目下、新製品開発とそのための調査に東奔西走しています。
ブレインストーミング専用のアイスブレイク・カード、というコンセプトの製品です。
いつもの事ですが、一発でいいものはできません。最終試作品まで行っても実際に製品まで行くのは、1/7ぐらいです。初期の着想を具現化していく中で制約条件を踏まえた上での最適解を作っていきます。なんども、壊しては創る、をします。
もちろん、練り上げていったコンセプトにたいして、軌道修正をするのは、あまり心地よい心理状態ではありません。ですが、それは自己認識しつつも、その感情には冷静な自分もいます。私も含め大半の人は「怠惰、驕り」を持っています。創造工学の領域、特にTRIZの言葉で言えば「心理的惰性」があります。それは創造的思考の展開を阻みます。なので、自分の中に「カエルノハメンドウ」という感情が起こることも無視するのではなく、人間の特性の人として、認知します。
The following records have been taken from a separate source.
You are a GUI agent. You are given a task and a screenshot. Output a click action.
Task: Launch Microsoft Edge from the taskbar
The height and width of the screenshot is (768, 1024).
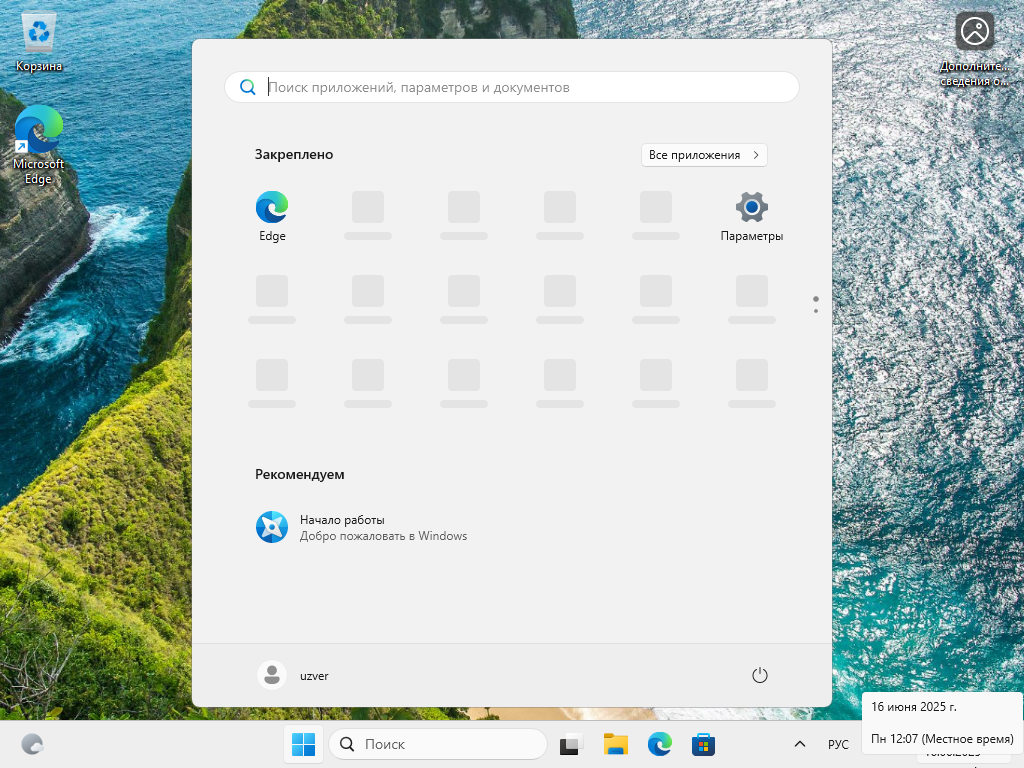tap(659, 744)
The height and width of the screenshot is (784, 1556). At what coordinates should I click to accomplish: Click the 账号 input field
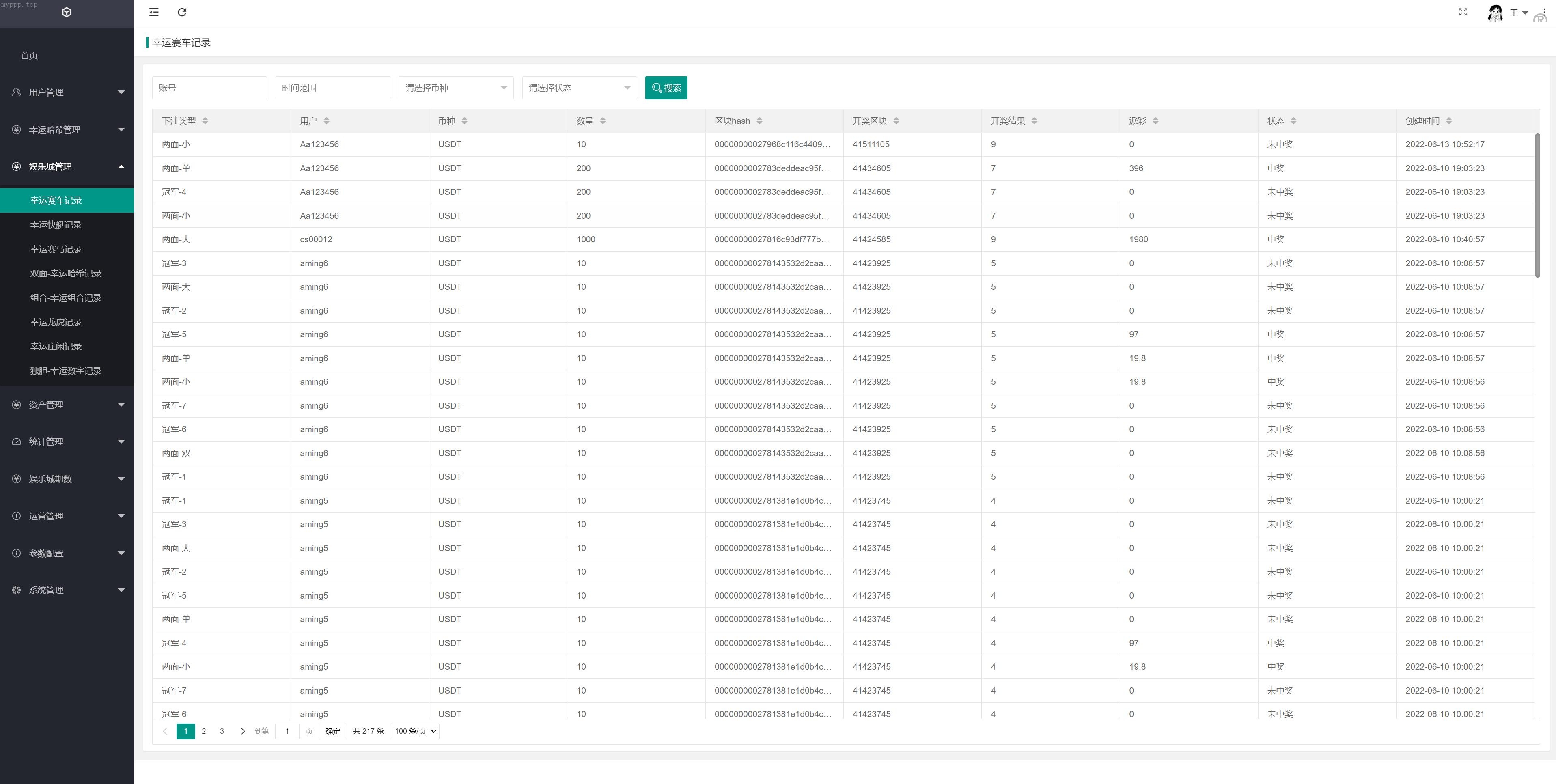pos(209,88)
人間は変えたくながるもの。例えそのままではホコロビがあると気が付いていても。
そういうことを野放しにしていたら、傲慢な作り手になります。そこで、そういう「創造への障害となる怠惰」を乗り越える一つのヒントになりそうなものがあります。イマジネーションの促進要因群から、示唆を得るならば、
「共同作業者を作る」。これが、補いとなる可能性があります。
アイデアプラントは、パートナーに恵まれています。開発パートナーのマグネットデザインさんや、公的機関の開発パートナー、大学の研究者もいます。そういった方々とは、お互いにイーブンの関係です。私の提案する製品案について、「それ違うのでは?」を言ってもらえますし、「例えばこういう方向性はどうだろう」ということも言ってもらえます。
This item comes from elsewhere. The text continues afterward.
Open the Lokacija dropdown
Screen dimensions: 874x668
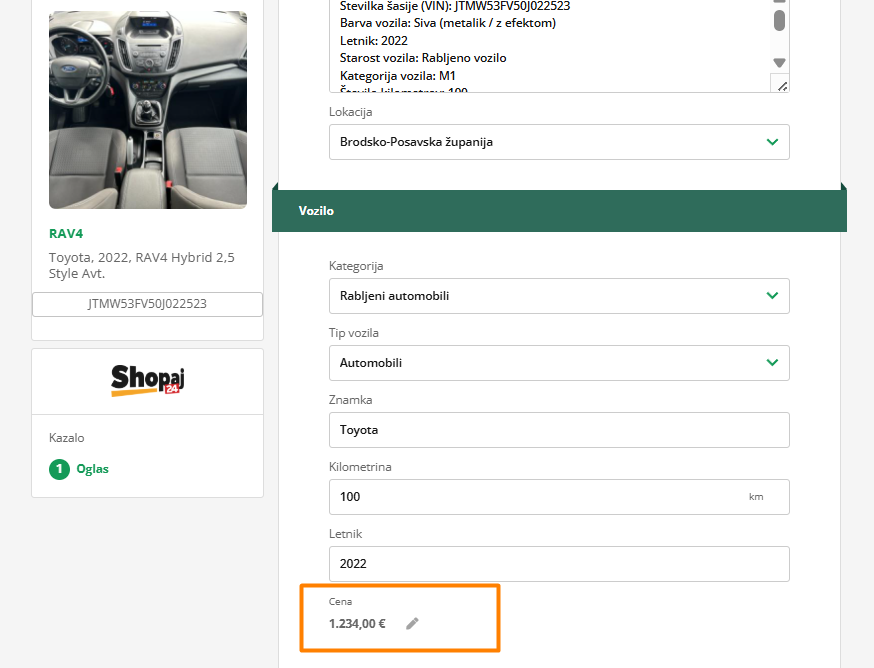pyautogui.click(x=559, y=142)
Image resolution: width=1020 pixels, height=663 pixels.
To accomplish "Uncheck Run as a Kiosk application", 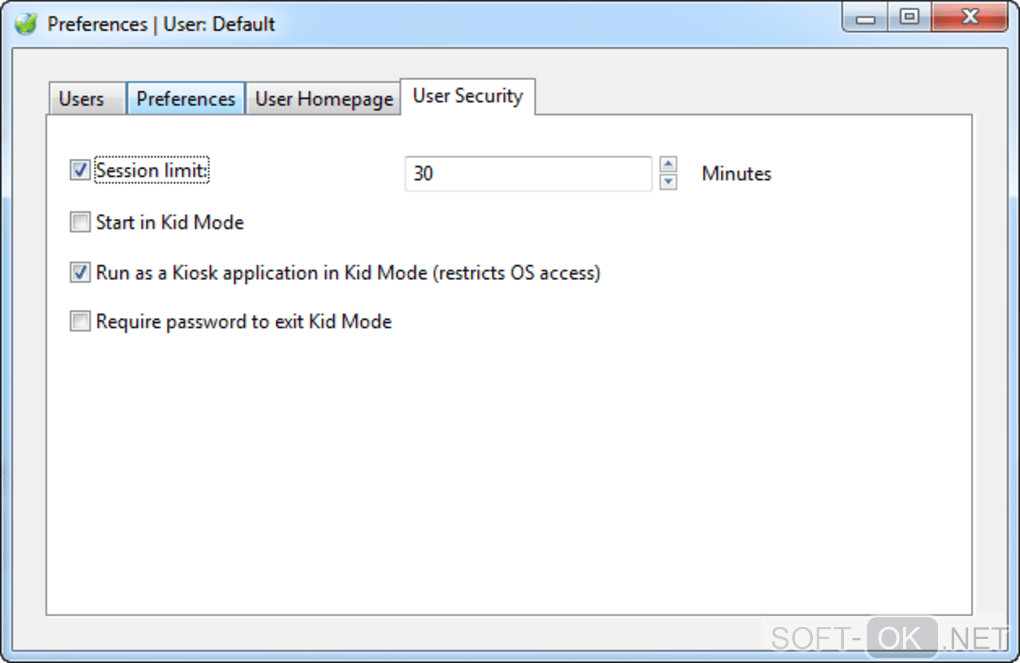I will tap(80, 272).
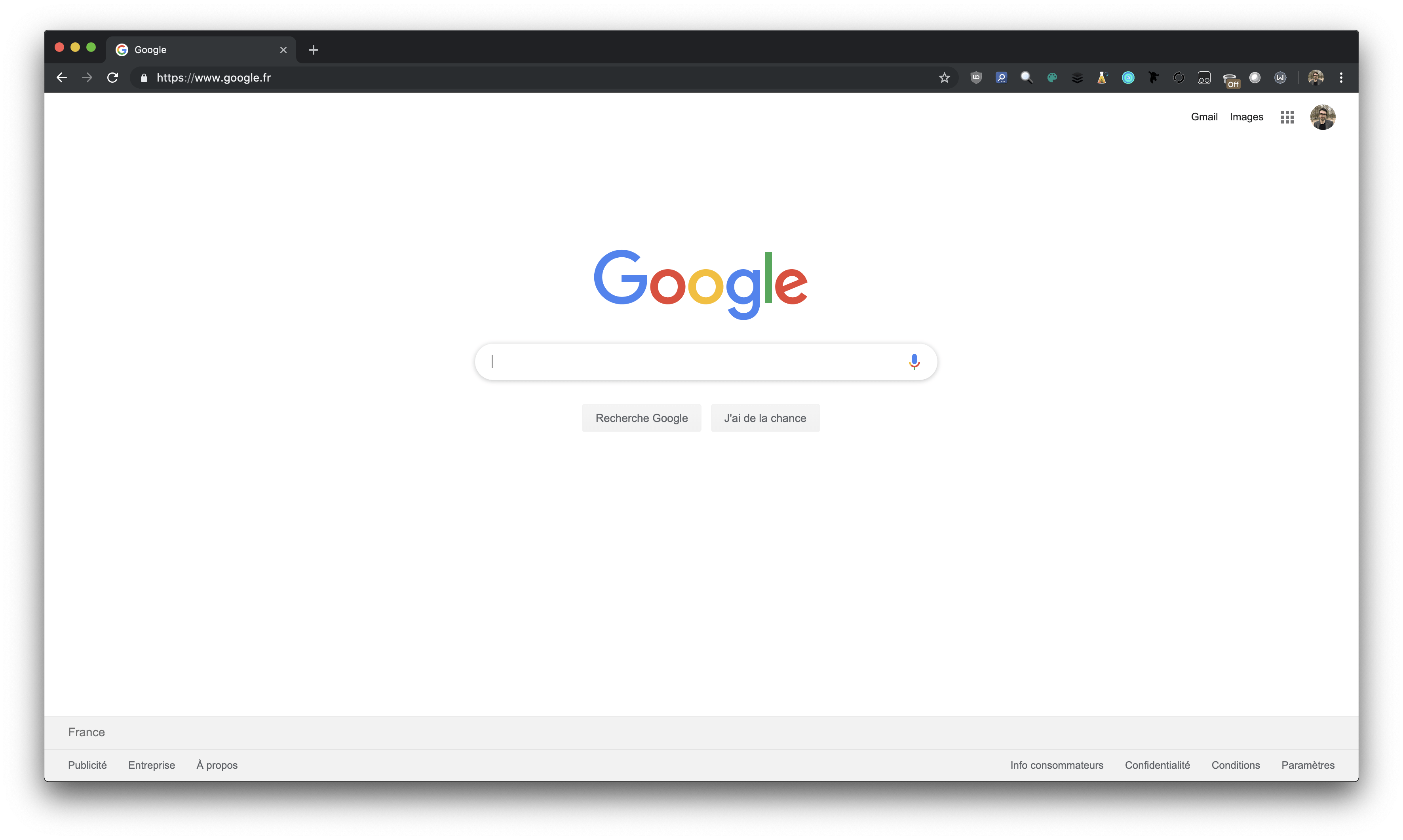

私の性格上、もしある程度の大きさの企業の経営者に私がなり、自社の開発部をもっていたなら、こういう対等なコメントをもらえるような関係を社長として作れていないだろうとおもいます。
そうなったら、未成熟なアイデアのまま製品を市場に出すことになります。
でも、それは、顧客への圧倒的な愛が製品のフォルムに宿る、そういう仕事とは程遠いです。
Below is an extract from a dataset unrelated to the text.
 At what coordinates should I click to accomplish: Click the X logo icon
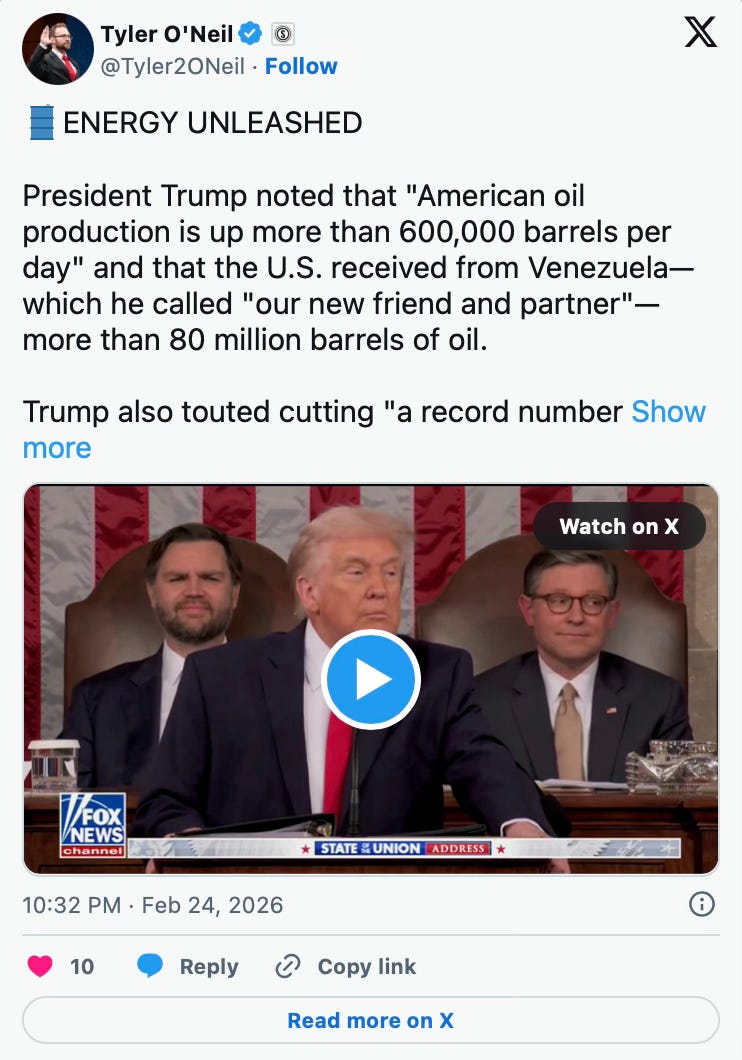pos(700,32)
自分の怠惰をつぶして、先へ進むには、「それ、見直そう」と言ってくれる共同作業者、あるいは、パートナーを作る。それが大事。私の場合はきっと、老いても自分の心理的惰性を減らせない、むしろ、としふるほどに、心理的惰性は大きくなってしまうでしょうから、これからも、磨いてくれるパートナーを作り、ともに進んでもらえる関係を構築していきたいと思います。
(未来の自分へのメッセージ)
何度も作っては壊そう。壊してはすぐまた作ろう。
怠惰な気持ちが追いすがってくるよりも早く、先へ先へ、進みたい。
何度も壊すには、よいパートナーが要る。
本当に一生をかけて作るべきものは、物体ではないのかもしれない。